ABOUT THIS TASK »
Print the lines that run from the line with "This screenshot has width=766, height=665." to the line with "You are a computer-use agent. This", keeping both end lines, exactly as they appear in the entries below, and nothing else.

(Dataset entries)
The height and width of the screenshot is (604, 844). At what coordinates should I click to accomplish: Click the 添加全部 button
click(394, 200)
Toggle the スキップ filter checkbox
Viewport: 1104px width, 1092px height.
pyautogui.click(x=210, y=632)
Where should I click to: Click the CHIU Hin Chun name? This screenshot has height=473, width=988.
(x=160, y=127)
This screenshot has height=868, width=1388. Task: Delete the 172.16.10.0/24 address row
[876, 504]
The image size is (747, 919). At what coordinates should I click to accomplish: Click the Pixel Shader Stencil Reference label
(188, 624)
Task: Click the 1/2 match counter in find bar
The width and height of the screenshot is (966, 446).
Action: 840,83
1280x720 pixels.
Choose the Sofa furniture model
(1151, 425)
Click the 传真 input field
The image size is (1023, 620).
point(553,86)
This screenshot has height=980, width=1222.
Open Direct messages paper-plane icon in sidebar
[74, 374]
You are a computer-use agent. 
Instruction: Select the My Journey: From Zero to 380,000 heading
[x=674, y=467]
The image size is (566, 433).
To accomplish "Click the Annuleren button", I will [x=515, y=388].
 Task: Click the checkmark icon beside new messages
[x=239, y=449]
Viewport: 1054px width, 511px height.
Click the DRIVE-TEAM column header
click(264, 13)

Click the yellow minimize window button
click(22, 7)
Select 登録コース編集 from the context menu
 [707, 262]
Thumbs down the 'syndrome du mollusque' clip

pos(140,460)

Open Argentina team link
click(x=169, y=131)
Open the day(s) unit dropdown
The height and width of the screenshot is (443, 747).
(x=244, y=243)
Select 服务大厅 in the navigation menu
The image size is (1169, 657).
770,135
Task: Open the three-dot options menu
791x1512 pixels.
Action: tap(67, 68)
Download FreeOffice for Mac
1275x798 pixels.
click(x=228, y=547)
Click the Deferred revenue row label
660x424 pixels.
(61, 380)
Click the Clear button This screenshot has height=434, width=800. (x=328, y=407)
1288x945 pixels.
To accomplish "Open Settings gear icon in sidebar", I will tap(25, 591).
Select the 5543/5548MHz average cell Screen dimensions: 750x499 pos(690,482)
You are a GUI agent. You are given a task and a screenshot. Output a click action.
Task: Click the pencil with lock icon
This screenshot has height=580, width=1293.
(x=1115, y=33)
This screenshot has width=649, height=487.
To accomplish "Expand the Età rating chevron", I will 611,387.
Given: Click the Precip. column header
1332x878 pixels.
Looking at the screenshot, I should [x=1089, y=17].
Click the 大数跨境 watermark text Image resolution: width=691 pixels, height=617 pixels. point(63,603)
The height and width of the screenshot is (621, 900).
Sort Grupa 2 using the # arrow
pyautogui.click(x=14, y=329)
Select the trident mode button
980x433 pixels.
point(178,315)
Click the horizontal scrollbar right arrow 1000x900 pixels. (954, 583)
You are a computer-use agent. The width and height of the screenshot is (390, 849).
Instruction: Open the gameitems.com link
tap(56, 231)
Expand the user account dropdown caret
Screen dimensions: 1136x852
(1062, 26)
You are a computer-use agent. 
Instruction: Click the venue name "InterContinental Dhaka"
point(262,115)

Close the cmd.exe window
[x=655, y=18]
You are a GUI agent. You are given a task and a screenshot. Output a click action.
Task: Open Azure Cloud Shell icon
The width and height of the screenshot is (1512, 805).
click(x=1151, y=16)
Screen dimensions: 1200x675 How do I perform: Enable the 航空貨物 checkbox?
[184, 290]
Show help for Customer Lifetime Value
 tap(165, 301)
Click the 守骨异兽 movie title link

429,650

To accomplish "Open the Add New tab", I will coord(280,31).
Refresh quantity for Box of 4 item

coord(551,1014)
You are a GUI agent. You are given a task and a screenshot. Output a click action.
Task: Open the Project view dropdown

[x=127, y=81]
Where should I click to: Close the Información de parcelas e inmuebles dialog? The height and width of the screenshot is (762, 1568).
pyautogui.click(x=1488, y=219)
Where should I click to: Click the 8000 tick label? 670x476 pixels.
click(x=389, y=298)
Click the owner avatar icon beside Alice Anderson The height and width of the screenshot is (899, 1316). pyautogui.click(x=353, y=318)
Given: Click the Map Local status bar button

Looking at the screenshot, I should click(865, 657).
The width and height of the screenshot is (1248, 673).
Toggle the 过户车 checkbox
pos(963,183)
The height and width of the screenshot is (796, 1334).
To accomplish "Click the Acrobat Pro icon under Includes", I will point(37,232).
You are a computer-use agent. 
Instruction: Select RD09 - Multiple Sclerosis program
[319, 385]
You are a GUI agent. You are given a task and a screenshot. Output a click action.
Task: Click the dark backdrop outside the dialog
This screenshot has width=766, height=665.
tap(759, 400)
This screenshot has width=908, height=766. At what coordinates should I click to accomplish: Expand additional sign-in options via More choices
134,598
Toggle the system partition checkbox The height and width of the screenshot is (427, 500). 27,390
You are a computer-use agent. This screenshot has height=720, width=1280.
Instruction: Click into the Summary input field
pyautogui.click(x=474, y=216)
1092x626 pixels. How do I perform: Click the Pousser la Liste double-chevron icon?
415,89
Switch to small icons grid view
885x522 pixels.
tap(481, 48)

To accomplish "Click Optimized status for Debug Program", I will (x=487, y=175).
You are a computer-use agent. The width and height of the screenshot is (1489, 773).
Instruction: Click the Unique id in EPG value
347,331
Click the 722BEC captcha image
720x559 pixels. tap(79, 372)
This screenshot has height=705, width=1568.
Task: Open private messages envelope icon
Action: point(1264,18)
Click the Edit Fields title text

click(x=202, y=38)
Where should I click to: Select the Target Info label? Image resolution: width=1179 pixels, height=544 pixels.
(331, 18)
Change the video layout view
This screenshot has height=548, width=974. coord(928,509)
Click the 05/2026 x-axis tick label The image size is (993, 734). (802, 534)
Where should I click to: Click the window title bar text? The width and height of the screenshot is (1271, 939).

RESPONSE TO THE TASK »
This screenshot has width=766, height=665.
tap(759, 400)
This screenshot has width=908, height=766. At what coordinates should I click to accomplish: Expand additional sign-in options via More choices
134,598
Toggle the system partition checkbox The height and width of the screenshot is (427, 500). 27,390
You are a computer-use agent. This screenshot has height=720, width=1280.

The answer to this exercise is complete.